## Dataset extract
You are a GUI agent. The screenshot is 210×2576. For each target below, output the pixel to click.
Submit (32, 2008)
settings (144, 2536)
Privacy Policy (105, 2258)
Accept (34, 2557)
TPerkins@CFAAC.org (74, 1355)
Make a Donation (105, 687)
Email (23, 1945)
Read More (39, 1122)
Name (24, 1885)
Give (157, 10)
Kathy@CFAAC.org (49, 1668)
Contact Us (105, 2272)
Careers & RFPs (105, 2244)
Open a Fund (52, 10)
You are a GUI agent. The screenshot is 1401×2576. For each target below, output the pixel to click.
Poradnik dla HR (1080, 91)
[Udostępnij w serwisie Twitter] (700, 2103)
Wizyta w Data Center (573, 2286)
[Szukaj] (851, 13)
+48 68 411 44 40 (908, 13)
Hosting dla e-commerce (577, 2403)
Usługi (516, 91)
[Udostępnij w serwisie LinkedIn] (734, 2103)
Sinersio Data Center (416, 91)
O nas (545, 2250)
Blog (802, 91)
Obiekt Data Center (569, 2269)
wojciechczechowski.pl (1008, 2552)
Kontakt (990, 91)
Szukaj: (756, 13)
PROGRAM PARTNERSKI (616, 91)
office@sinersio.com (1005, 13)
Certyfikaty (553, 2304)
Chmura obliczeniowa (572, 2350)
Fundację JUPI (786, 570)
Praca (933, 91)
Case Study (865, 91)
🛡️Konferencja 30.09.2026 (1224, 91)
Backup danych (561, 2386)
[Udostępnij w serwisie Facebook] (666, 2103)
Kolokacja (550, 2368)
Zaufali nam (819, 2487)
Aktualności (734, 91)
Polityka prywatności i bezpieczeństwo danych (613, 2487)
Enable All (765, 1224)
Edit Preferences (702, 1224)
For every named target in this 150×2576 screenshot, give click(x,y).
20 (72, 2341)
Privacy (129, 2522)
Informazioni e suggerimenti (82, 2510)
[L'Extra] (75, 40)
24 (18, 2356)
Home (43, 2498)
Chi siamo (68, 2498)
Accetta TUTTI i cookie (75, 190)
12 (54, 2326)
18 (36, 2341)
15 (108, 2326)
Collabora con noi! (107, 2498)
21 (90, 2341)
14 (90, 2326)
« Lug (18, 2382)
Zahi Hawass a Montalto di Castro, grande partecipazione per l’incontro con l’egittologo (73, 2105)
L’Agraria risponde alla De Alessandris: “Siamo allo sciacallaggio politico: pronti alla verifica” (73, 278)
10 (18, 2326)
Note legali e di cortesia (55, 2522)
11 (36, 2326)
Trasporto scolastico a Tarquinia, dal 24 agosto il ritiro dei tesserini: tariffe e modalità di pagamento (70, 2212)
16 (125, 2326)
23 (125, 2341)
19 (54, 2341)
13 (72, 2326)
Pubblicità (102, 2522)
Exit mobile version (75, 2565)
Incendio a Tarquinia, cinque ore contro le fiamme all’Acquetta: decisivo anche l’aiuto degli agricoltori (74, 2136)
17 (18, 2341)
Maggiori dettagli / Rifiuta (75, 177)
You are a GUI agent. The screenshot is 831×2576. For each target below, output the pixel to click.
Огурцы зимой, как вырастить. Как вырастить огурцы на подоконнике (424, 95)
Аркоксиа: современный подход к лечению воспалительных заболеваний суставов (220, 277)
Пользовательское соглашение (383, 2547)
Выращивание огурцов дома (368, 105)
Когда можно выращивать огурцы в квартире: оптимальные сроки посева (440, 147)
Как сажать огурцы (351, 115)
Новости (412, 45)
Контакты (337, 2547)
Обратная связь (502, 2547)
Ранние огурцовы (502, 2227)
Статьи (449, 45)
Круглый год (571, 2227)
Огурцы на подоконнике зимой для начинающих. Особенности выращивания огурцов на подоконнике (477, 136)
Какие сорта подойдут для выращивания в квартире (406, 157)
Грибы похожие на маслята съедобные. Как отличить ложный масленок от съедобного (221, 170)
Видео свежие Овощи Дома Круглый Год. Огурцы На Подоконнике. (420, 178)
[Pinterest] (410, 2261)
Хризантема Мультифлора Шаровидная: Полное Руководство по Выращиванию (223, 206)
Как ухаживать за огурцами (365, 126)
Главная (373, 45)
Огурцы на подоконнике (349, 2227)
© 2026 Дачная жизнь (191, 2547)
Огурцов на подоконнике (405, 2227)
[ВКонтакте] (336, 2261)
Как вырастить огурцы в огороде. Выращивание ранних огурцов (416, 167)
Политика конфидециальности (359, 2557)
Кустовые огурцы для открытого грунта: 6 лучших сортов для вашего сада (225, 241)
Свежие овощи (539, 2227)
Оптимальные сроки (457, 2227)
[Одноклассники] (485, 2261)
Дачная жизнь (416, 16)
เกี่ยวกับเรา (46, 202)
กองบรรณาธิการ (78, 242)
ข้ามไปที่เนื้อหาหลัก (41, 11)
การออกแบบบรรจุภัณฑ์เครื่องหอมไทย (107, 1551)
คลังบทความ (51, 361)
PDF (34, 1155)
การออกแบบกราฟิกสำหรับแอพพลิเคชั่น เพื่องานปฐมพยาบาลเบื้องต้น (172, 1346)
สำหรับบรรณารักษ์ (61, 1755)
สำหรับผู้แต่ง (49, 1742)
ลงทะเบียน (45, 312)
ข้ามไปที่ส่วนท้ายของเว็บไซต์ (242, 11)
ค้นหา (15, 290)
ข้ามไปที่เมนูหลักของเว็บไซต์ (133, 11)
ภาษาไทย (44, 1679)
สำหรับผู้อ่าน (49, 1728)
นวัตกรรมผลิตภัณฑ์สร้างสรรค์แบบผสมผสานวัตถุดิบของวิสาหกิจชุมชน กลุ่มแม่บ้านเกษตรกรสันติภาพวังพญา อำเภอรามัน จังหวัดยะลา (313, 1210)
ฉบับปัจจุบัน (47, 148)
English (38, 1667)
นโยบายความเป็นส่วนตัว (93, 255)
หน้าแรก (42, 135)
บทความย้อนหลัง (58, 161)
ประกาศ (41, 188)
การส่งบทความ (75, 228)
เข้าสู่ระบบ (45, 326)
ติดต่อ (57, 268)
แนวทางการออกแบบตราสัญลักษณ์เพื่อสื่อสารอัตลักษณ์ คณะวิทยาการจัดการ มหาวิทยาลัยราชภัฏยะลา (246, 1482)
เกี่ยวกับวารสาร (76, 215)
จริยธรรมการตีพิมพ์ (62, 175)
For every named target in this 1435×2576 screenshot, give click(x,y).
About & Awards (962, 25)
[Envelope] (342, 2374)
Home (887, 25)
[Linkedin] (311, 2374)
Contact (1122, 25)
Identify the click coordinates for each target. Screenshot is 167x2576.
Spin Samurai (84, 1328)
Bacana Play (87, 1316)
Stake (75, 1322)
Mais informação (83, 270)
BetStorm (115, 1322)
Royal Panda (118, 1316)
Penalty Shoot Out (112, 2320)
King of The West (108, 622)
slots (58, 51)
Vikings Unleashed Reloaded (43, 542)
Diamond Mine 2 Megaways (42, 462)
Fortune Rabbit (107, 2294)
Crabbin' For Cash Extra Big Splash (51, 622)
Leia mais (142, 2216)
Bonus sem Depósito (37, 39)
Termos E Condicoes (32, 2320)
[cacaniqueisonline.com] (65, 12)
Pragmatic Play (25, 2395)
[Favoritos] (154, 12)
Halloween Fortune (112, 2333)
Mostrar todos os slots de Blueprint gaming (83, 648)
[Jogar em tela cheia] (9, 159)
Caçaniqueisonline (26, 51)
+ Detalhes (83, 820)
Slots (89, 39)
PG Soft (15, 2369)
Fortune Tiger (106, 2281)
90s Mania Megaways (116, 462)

## Exercise goal
An exact copy of every record is required here.

## Answer for this exercise
You are a GUI agent. The screenshot is 210×2576. For each target below, output the pixel to click.
Submit (32, 2008)
settings (144, 2536)
Privacy Policy (105, 2258)
Accept (34, 2557)
TPerkins@CFAAC.org (74, 1355)
Make a Donation (105, 687)
Email (23, 1945)
Read More (39, 1122)
Name (24, 1885)
Give (157, 10)
Kathy@CFAAC.org (49, 1668)
Contact Us (105, 2272)
Careers & RFPs (105, 2244)
Open a Fund (52, 10)
You are a GUI agent. The screenshot is 1401×2576. For each target below, output the pixel to click.
Poradnik dla HR (1080, 91)
[Udostępnij w serwisie Twitter] (700, 2103)
Wizyta w Data Center (573, 2286)
[Szukaj] (851, 13)
+48 68 411 44 40 (908, 13)
Hosting dla e-commerce (577, 2403)
Usługi (516, 91)
[Udostępnij w serwisie LinkedIn] (734, 2103)
Sinersio Data Center (416, 91)
O nas (545, 2250)
Blog (802, 91)
Obiekt Data Center (569, 2269)
wojciechczechowski.pl (1008, 2552)
Kontakt (990, 91)
Szukaj: (756, 13)
PROGRAM PARTNERSKI (616, 91)
office@sinersio.com (1005, 13)
Certyfikaty (553, 2304)
Chmura obliczeniowa (572, 2350)
Fundację JUPI (786, 570)
Praca (933, 91)
Case Study (865, 91)
🛡️Konferencja 30.09.2026 (1224, 91)
Backup danych (561, 2386)
[Udostępnij w serwisie Facebook] (666, 2103)
Kolokacja (550, 2368)
Zaufali nam (819, 2487)
Aktualności (734, 91)
Polityka prywatności i bezpieczeństwo danych (613, 2487)
Enable All (765, 1224)
Edit Preferences (702, 1224)
For every named target in this 150×2576 screenshot, give click(x,y).
20 (72, 2341)
Privacy (129, 2522)
Informazioni e suggerimenti (82, 2510)
[L'Extra] (75, 40)
24 (18, 2356)
Home (43, 2498)
Chi siamo (68, 2498)
Accetta TUTTI i cookie (75, 190)
12 (54, 2326)
18 (36, 2341)
15 (108, 2326)
Collabora con noi! (107, 2498)
21 (90, 2341)
14 (90, 2326)
« Lug (18, 2382)
Zahi Hawass a Montalto di Castro, grande partecipazione per l’incontro con l’egittologo (73, 2105)
L’Agraria risponde alla De Alessandris: “Siamo allo sciacallaggio politico: pronti alla verifica” (73, 278)
10 (18, 2326)
Note legali e di cortesia (55, 2522)
11 (36, 2326)
Trasporto scolastico a Tarquinia, dal 24 agosto il ritiro dei tesserini: tariffe e modalità di pagamento (70, 2212)
16 (125, 2326)
23 (125, 2341)
19 (54, 2341)
13 (72, 2326)
Pubblicità (102, 2522)
Exit mobile version (75, 2565)
Incendio a Tarquinia, cinque ore contro le fiamme all’Acquetta: decisivo anche l’aiuto degli agricoltori (74, 2136)
17 (18, 2341)
Maggiori dettagli / Rifiuta (75, 177)
You are a GUI agent. The screenshot is 831×2576. For each target below, output the pixel to click.
Огурцы зимой, как вырастить. Как вырастить огурцы на подоконнике (424, 95)
Аркоксиа: современный подход к лечению воспалительных заболеваний суставов (220, 277)
Пользовательское соглашение (383, 2547)
Выращивание огурцов дома (368, 105)
Когда можно выращивать огурцы в квартире: оптимальные сроки посева (440, 147)
Как сажать огурцы (351, 115)
Новости (412, 45)
Контакты (337, 2547)
Обратная связь (502, 2547)
Ранние огурцовы (502, 2227)
Статьи (449, 45)
Круглый год (571, 2227)
Огурцы на подоконнике зимой для начинающих. Особенности выращивания огурцов на подоконнике (477, 136)
Какие сорта подойдут для выращивания в квартире (406, 157)
Грибы похожие на маслята съедобные. Как отличить ложный масленок от съедобного (221, 170)
Видео свежие Овощи Дома Круглый Год. Огурцы На Подоконнике. (420, 178)
[Pinterest] (410, 2261)
Хризантема Мультифлора Шаровидная: Полное Руководство по Выращиванию (223, 206)
Как ухаживать за огурцами (365, 126)
Главная (373, 45)
Огурцы на подоконнике (349, 2227)
© 2026 Дачная жизнь (191, 2547)
Огурцов на подоконнике (405, 2227)
[ВКонтакте] (336, 2261)
Как вырастить огурцы в огороде. Выращивание ранних огурцов (416, 167)
Политика конфидециальности (359, 2557)
Кустовые огурцы для открытого грунта: 6 лучших сортов для вашего сада (225, 241)
Свежие овощи (539, 2227)
Оптимальные сроки (457, 2227)
[Одноклассники] (485, 2261)
Дачная жизнь (416, 16)
เกี่ยวกับเรา (46, 202)
กองบรรณาธิการ (78, 242)
ข้ามไปที่เนื้อหาหลัก (41, 11)
การออกแบบบรรจุภัณฑ์เครื่องหอมไทย (107, 1551)
คลังบทความ (51, 361)
PDF (34, 1155)
การออกแบบกราฟิกสำหรับแอพพลิเคชั่น เพื่องานปฐมพยาบาลเบื้องต้น (172, 1346)
สำหรับบรรณารักษ์ (61, 1755)
สำหรับผู้แต่ง (49, 1742)
ลงทะเบียน (45, 312)
ข้ามไปที่ส่วนท้ายของเว็บไซต์ (242, 11)
ค้นหา (15, 290)
ข้ามไปที่เมนูหลักของเว็บไซต์ (133, 11)
ภาษาไทย (44, 1679)
สำหรับผู้อ่าน (49, 1728)
นวัตกรรมผลิตภัณฑ์สร้างสรรค์แบบผสมผสานวัตถุดิบของวิสาหกิจชุมชน กลุ่มแม่บ้านเกษตรกรสันติภาพวังพญา อำเภอรามัน จังหวัดยะลา (313, 1210)
ฉบับปัจจุบัน (47, 148)
English (38, 1667)
นโยบายความเป็นส่วนตัว (93, 255)
หน้าแรก (42, 135)
บทความย้อนหลัง (58, 161)
ประกาศ (41, 188)
การส่งบทความ (75, 228)
เข้าสู่ระบบ (45, 326)
ติดต่อ (57, 268)
แนวทางการออกแบบตราสัญลักษณ์เพื่อสื่อสารอัตลักษณ์ คณะวิทยาการจัดการ มหาวิทยาลัยราชภัฏยะลา (246, 1482)
เกี่ยวกับวารสาร (76, 215)
จริยธรรมการตีพิมพ์ (62, 175)
For every named target in this 1435×2576 screenshot, give click(x,y).
About & Awards (962, 25)
[Envelope] (342, 2374)
Home (887, 25)
[Linkedin] (311, 2374)
Contact (1122, 25)
Identify the click coordinates for each target. Screenshot is 167x2576.
Spin Samurai (84, 1328)
Bacana Play (87, 1316)
Stake (75, 1322)
Mais informação (83, 270)
BetStorm (115, 1322)
Royal Panda (118, 1316)
Penalty Shoot Out (112, 2320)
King of The West (108, 622)
slots (58, 51)
Vikings Unleashed Reloaded (43, 542)
Diamond Mine 2 Megaways (42, 462)
Fortune Rabbit (107, 2294)
Crabbin' For Cash Extra Big Splash (51, 622)
Leia mais (142, 2216)
Bonus sem Depósito (37, 39)
Termos E Condicoes (32, 2320)
[cacaniqueisonline.com] (65, 12)
Pragmatic Play (25, 2395)
[Favoritos] (154, 12)
Halloween Fortune (112, 2333)
Mostrar todos os slots de Blueprint gaming (83, 648)
[Jogar em tela cheia] (9, 159)
Caçaniqueisonline (26, 51)
+ Detalhes (83, 820)
Slots (89, 39)
PG Soft (15, 2369)
Fortune Tiger (106, 2281)
90s Mania Megaways (116, 462)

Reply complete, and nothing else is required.